Recommençons. Les rituels rendent le cinéma spécial

Étrangement, c’était les petits rituels qui rendaient le cinéma spécial, pas les grands gestes. Lorsque les sorties au cinéma étaient, dirons-nous, plus simples qu’aujourd’hui, c’était l’accumulation de petites choses qui représentait quelque chose de plus grand que ce que pouvait être l’ensemble.

C’était les bonbons sucrés mangés sur des fauteuils collants, les poteaux dorés avec les cordes en velours situés à l’entrée des salles, la file d’attente sous la bruine, le billet en papier bon marché remis à travers une vitre comme s’il s’agissait de la chose la plus précieuse au monde. La façon dont, même aujourd’hui, l’odeur du pop-corn vous ramène dans des foyers défraîchis.

C’est ici que la magie se produit

Les défauts singuliers de ces anciens cinémas, défauts qui ont aujourd’hui disparu, constituaient un mini-feuilleton que l’on revivait à chaque projection. Une cérémonie qui marquait les frontières d’un monde différent qui avait des règles très différentes de celles du monde extérieur. Le cinéma, comme en témoignaient ces rituels, est un lieu extraordinaire. C’est ici que la magie se produit.

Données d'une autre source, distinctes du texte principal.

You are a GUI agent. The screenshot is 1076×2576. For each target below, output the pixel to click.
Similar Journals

Et il serait dommage que les cinémas modernes et d’une efficacité incomparable perdent cette magie. Certes, la qualité de l’image est nettement supérieure à ce qu’elle était auparavant, le son est époustouflant et les menus des snack bars sont délicieux, mais ne perdons pas le « je ne sais quoi » que nous avions autrefois.

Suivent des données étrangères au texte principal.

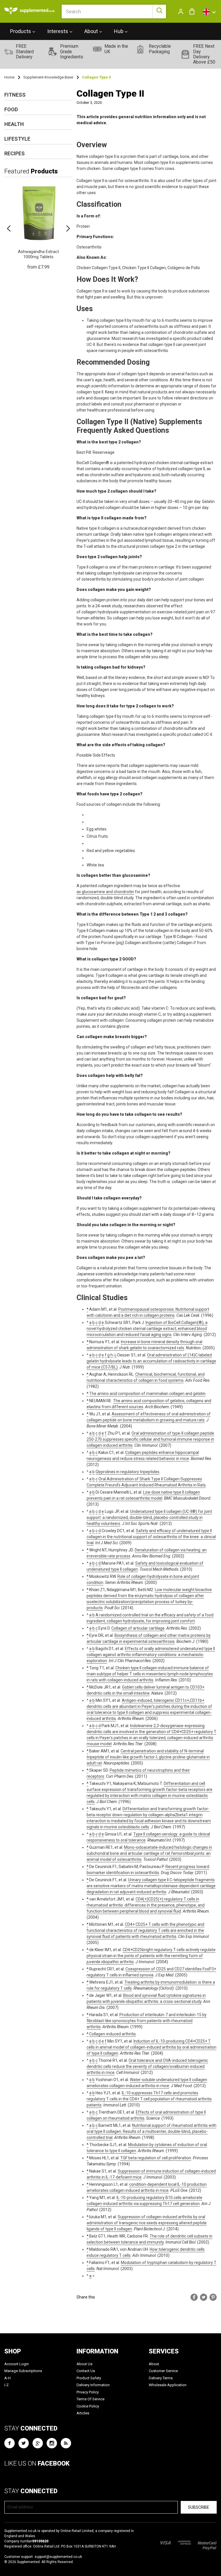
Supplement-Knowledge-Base (48, 77)
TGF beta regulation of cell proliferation (155, 2158)
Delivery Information (93, 2385)
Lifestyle (17, 139)
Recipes (14, 153)
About (154, 2364)
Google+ (38, 2443)
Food (11, 109)
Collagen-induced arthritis (112, 2034)
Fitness (15, 95)
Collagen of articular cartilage (138, 1628)
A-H (7, 2378)
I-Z (6, 2385)
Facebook (9, 2443)
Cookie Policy (88, 2406)
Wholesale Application (167, 2385)
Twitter (23, 2443)
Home (9, 77)
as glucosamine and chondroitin (105, 891)
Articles (83, 2413)
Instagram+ (52, 2443)
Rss (66, 2443)
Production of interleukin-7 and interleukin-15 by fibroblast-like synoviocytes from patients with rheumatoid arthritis (147, 2020)
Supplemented (28, 2562)
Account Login (16, 2364)
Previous (8, 228)
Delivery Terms (161, 2378)
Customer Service (163, 2371)
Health (14, 124)
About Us (84, 2364)
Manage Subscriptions (23, 2371)
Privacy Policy (88, 2392)
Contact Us (86, 2371)
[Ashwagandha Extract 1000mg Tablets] (38, 226)
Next (68, 228)
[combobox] (114, 11)
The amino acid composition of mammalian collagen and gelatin (147, 1393)
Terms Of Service (90, 2399)
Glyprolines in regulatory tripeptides (127, 1471)
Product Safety (89, 2378)
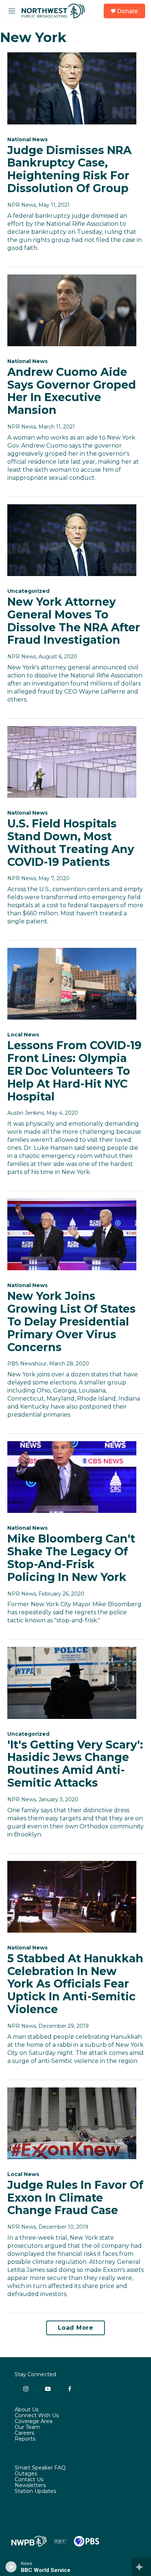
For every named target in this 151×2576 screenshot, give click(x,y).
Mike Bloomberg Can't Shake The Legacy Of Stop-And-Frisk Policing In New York (71, 1558)
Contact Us (29, 2480)
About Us (26, 2410)
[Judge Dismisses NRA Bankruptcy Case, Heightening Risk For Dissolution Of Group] (71, 88)
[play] (11, 2567)
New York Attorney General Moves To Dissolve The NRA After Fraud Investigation (73, 621)
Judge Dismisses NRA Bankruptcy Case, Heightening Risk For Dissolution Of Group (69, 169)
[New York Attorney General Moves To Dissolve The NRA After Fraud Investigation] (71, 540)
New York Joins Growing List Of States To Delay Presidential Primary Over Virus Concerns (71, 1321)
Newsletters (30, 2486)
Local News (23, 1034)
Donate (127, 11)
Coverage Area (33, 2421)
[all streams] (141, 2567)
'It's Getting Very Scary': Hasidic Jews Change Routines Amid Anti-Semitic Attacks (75, 1764)
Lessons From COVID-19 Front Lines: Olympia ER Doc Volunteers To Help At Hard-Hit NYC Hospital (74, 1071)
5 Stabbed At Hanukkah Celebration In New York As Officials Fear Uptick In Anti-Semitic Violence (75, 1984)
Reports (25, 2439)
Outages (26, 2474)
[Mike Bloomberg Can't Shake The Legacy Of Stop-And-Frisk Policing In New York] (71, 1477)
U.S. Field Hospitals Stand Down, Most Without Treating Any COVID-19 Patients (70, 842)
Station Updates (35, 2491)
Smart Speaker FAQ (40, 2468)
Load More (75, 2327)
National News (27, 139)
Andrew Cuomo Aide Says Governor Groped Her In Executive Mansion (71, 391)
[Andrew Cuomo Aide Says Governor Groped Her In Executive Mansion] (71, 310)
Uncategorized (28, 591)
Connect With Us (37, 2416)
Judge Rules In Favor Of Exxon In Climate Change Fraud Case (75, 2197)
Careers (24, 2433)
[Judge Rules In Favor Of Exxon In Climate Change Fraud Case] (71, 2123)
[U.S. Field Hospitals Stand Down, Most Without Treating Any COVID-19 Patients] (71, 762)
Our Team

Le streaming ne vaut pas la cérémonie du cinéma

Il ne faut pas qu’il disparaisse, car le streaming – quels que soient ses budgets de production, les talents qu’il attire ou les récompenses qu’il reçoit – ne vaut pas la cérémonie du cinéma. C’est notre Anneau Unique, notre superpouvoir, notre Baguette de Sureau.

Bien sûr, vous pouvez regarder des films, fermer les rideaux, éteindre la lumière, commander une pizza et mettre la barre de son en mode cinéma, mais ce n’est pas la même chose. Ce ne sera jamais pareil et ce ne sera jamais assez spécial, car vous serez toujours chez vous. Appuyez sur pause ou allez voir qui est à la porte et le charme est rompu.

Et cette chose dont le cinéma aime parler, qu’il s’agit d’une expérience partagée ? Eh bien, ajoutez ce rituel et vous faites vivre au public des émotions partagées tout en lui apportant des repères culturels. Tout à coup, nous sommes des compagnons de même sensibilité vivant la même expérience – c’est pourquoi les supporters de football chantent et les fans de rock surfent (et achètent plein de marchandises) – parce que ces rituels nous donnent le sentiment de faire partie des événements que nous partageons

Cette expérience partagée est-elle également la raison pour laquelle nous nous souvenons des sorties au cinéma avec tant d’affection et de clarté ? Les premiers films que nous avons vus, les premières mains nerveuses que nous avons tenues et l’âge sur lequel nous avons menti pour pouvoir entrer dans une salle, tout cela fait partie de l’expérience cinématographique partagée que nous transmettons aux nouvelles générations.

Le cinéma mérite mieux

Les cinémas qui n’ont pas le sens du cinéma ne sont que des bâtiments où des films sont projetés, et le cinéma est bien plus que cela et mérite mieux. C’est la cérémonie qui consiste à rencontrer des amis, à partager des rituels que vous seul connaissez, à créer des souvenirs ensemble que vous seul partagez. Un jour, nous nous souviendrons peut-être même des marquages au sol de deux mètres et du plexiglas aux caisses avec tendresse.

Le cinéma est un art exceptionnel ; il a besoin de ses galeries et de ses lieux de fête comme tout autre art, et les cinémas sont ces lieux. Alors, perpétuons les petits rituels du cinéma ; ces choses sans conséquence qui font des cinémas les créateurs vivants et positifs de nos expériences partagées.